Report, word for word, every line of the material that contains "agent".

▬▬▬▬▬▬▬▬▬▬

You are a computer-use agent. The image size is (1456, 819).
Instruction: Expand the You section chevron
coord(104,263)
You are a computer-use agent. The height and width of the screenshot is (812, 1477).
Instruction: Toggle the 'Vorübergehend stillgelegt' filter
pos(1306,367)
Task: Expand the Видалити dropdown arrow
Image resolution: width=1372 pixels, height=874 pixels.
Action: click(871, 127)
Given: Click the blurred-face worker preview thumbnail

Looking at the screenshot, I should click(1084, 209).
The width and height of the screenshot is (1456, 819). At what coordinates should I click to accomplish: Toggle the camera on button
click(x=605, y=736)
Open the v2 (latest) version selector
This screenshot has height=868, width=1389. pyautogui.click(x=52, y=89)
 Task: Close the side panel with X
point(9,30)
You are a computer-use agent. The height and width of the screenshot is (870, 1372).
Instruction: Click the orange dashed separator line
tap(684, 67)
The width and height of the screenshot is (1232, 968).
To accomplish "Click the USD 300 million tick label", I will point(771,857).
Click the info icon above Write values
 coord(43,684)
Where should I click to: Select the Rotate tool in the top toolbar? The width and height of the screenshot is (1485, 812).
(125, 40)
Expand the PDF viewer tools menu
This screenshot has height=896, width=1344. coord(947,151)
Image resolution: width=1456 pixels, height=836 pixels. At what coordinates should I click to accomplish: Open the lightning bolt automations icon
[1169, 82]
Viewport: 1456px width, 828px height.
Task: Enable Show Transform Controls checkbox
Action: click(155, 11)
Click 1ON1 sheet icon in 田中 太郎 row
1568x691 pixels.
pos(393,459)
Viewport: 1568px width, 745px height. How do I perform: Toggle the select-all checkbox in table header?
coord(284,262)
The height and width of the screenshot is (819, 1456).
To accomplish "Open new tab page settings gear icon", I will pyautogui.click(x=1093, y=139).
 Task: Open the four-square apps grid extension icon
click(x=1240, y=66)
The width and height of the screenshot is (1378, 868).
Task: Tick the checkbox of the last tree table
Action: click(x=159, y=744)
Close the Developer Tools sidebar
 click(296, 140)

▬▬▬▬▬▬▬▬▬▬

## Answer box
You are a computer-use agent. The image size is (1456, 819).
You are a computer-use agent. The height and width of the screenshot is (812, 1477).
You are a computer-use agent. The height and width of the screenshot is (870, 1372).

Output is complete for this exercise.